++++ Listed records ++++
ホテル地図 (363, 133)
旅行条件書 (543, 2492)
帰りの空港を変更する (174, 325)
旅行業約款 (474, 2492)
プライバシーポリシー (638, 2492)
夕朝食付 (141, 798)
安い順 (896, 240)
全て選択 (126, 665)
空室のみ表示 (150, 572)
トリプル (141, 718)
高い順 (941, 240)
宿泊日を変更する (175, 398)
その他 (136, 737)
++++
All of the data must be written out again, exactly as it stands.

*Task result*
ホテル地図 (363, 133)
旅行条件書 (543, 2492)
帰りの空港を変更する (174, 325)
旅行業約款 (474, 2492)
プライバシーポリシー (638, 2492)
夕朝食付 (141, 798)
安い順 (896, 240)
全て選択 (126, 665)
空室のみ表示 (150, 572)
トリプル (141, 718)
高い順 (941, 240)
宿泊日を変更する (175, 398)
その他 (136, 737)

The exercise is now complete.